In short, many places that are unprepared to deal with malaria may soon have to confront this disease. The World Bank found a 50% higher probability of malaria transmission in East Asia, South America, and Africa6. Meanwhile, insecticide resistance is spreading rapidly in areas where malaria is already endemic. 

Such new patterns are expected to burden many communities without concerted action. Some of these places are already experiencing disproportionate changes in temperature and rainfall patterns while struggling through poverty which provides them with the least capacity to deal with such problems. 

Bed nets or long-lasting insecticidal nets (LLINs), considered the most cost-effective intervention for preventing malaria transmission4, provide a protective barrier over sleeping areas when mosquitoes are most active, and people are most vulnerable. Vestergaard, a company with over two decades of expertise in testing and manufacturing bed nets, has produced nearly a billion nets that have been distributed in more than 100 countries.
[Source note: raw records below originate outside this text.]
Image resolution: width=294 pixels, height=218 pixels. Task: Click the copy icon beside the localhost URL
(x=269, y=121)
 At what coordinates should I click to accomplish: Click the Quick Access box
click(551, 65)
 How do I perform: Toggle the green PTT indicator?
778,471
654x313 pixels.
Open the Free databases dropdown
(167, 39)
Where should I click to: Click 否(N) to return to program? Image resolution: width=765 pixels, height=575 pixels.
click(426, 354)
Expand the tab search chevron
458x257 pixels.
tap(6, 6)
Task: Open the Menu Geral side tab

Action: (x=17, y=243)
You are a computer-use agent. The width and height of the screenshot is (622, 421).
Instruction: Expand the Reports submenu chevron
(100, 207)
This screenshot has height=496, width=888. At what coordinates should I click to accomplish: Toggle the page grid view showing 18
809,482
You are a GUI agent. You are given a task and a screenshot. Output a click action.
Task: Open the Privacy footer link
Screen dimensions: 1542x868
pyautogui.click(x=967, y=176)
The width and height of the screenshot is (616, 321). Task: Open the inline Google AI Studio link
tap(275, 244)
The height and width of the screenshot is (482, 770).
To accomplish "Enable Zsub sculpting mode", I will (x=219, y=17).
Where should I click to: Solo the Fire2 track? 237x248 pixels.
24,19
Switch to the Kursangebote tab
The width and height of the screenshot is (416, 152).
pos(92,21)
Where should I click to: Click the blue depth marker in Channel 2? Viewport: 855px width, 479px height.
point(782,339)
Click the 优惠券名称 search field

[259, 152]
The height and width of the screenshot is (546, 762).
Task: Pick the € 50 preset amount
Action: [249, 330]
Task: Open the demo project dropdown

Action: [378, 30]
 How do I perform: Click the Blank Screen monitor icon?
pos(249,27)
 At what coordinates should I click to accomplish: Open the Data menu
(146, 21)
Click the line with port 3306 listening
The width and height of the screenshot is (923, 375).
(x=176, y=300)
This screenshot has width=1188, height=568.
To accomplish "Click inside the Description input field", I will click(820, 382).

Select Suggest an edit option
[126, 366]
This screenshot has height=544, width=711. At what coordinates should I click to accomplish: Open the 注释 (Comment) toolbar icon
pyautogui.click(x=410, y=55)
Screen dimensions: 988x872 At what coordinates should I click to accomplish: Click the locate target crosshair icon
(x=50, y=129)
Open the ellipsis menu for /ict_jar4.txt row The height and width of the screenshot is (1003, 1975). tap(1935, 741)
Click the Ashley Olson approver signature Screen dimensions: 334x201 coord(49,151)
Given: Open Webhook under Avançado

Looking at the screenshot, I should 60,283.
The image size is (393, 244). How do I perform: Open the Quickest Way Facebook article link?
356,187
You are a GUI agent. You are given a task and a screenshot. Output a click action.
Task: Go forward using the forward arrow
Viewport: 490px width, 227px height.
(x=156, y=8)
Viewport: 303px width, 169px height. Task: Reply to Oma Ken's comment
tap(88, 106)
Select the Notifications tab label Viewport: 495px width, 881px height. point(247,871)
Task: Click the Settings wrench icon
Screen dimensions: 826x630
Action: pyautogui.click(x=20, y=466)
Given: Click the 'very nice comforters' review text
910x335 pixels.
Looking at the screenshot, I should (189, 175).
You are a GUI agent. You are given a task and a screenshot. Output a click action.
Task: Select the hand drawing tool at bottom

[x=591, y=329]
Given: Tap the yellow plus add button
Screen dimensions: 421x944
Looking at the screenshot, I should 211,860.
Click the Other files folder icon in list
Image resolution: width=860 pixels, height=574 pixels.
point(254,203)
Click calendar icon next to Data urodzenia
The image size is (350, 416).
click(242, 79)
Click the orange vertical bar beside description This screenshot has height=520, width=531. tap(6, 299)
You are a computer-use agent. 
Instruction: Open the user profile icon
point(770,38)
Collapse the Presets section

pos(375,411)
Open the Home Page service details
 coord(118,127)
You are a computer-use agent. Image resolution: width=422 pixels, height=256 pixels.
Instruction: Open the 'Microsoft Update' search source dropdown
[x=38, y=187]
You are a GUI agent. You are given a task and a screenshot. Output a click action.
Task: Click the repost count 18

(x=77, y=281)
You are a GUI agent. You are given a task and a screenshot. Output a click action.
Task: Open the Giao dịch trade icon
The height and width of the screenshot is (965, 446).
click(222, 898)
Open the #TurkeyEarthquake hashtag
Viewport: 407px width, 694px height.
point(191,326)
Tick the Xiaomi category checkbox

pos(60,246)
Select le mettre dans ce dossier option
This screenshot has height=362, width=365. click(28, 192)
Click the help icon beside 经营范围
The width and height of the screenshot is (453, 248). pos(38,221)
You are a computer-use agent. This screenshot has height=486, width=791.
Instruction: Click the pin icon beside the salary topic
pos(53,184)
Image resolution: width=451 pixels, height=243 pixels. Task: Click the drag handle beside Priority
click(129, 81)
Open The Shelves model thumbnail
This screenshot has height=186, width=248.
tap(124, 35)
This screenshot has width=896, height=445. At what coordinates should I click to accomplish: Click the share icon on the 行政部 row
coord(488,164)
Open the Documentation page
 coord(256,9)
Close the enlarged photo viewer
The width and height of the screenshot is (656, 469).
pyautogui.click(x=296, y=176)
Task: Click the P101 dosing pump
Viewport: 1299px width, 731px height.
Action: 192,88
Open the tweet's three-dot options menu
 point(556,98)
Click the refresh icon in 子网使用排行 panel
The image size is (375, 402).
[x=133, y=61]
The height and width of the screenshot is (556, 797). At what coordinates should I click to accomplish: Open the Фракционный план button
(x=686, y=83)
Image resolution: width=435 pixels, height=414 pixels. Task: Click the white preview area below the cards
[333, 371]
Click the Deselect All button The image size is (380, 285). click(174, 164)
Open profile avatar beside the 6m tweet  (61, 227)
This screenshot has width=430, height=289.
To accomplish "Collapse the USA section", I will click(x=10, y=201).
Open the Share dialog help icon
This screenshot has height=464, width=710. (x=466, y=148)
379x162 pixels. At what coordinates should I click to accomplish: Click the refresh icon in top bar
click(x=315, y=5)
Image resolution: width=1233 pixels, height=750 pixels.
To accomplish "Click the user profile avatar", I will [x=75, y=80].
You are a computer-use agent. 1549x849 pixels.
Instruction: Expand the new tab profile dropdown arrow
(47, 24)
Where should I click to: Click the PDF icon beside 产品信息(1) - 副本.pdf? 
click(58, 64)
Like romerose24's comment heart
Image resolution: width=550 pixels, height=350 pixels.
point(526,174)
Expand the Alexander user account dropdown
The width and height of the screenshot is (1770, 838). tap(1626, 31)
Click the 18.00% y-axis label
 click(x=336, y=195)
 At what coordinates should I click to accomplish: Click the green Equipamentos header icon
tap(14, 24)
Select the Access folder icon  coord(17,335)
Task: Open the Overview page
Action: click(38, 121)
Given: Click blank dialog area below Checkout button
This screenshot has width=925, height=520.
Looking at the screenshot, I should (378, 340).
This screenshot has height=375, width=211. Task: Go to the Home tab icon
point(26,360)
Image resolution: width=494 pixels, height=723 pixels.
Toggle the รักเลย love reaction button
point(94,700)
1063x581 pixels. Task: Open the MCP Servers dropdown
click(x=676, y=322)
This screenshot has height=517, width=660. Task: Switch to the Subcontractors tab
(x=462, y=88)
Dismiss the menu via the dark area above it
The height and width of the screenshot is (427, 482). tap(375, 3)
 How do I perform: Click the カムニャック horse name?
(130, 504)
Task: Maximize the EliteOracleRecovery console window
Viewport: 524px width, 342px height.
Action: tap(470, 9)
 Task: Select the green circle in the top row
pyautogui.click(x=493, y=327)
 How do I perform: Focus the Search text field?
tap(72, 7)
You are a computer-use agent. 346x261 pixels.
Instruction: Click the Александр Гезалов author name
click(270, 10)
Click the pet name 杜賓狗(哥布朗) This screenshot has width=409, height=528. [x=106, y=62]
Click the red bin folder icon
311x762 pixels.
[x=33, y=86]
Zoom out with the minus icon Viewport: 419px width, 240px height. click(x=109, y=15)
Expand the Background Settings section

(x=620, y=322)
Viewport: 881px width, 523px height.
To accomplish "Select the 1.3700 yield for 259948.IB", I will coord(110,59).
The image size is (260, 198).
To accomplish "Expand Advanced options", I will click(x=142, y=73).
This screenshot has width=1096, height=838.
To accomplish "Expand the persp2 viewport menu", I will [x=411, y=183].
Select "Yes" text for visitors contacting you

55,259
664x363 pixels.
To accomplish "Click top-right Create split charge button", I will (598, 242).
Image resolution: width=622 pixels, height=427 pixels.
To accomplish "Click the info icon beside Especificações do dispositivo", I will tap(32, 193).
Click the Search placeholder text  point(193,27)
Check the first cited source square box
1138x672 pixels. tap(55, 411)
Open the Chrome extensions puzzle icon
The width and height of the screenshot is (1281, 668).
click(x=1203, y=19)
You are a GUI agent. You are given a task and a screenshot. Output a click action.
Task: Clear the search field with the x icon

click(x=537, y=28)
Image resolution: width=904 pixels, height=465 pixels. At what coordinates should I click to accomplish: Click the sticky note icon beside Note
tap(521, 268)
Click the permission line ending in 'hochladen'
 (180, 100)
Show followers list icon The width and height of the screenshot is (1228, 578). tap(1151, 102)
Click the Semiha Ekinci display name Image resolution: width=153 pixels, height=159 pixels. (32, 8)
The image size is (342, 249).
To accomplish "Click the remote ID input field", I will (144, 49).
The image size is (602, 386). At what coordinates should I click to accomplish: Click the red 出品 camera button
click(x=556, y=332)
These nets, among others, are credited with averting 68% of all malaria cases in Africa from 2000 – 20158. To address the evolving parasite and climate change, ongoing innovation of bed nets is imperative.

In March, the World Health Organization issued new recommendations, favouring pyrethroid-chlorfenapyr nets, like Vestergaard’s PermaNet Dual, over pyrethroid-only nets in areas of pyrethroid resistance among mosquitoes9. Climate change introduces a new challenge as malaria adapts to shifting climatic conditions, emphasising the need to adapt malaria prevention resources accordingly. In this context, forging partnerships becomes crucial to effectively address the evolving dynamics of the disease.

For instance, in collaboration with the Kenyan Medical Research Institute’s Centre for Global Research (KEMRI-CGHR), Vestergaard and KEMRI developed the insecticide-resistance reporting system and map, IRMapper.com. IR Mapper, which has since been cited in several academic papers, represents a remarkable success story of the African scientific community and the private sector .  More recently, the international NGO Malaria No More, which receives support from Vestergaard alongside the Bill & Melinda Gates Foundation, the Skoll Foundation, and others, developed an online prediction tool to predict areas of malaria outbreaks while there’s still time to deploy prevention resources. The tool combines surveillance and health data with environmental variables like weather and vegetation, utilising algorithms to find the best predictive model. During testing in India, the tool achieved over 90% accuracy.

By accurately predicting areas that will experience increased susceptibility to malaria, we can seize the opportunity to protect and prioritise at-risk populations for bed net distributions. Additionally, this forecasting can enablegovernments and multilateral agencies to plan a clinical trial of new drugs or vaccines with ample time.  

The intricate relationship between climate change and public health is gaining recognition, as mentioned at the 76thWorld Health Assembly and included as part of the focus of a dedicated ‘Health Day’ at the upcoming COP28 conference. Connecting the fields of climate and health is crucial for developing practical solutions and policies to address the interconnected impacts on individuals and communities. With greater collaboration among stakeholders, sufficient funding for more effective next generation tools like PermaNet Dual, and commitment across academic, civil society, governmental and multilateral sectors, we can bring our talents and resources to bear on beating back malaria and other vector-borne diseases.

Hopefully, someday Lasiti Kios’s children will speak to their own children of the old days, when malaria was rampant.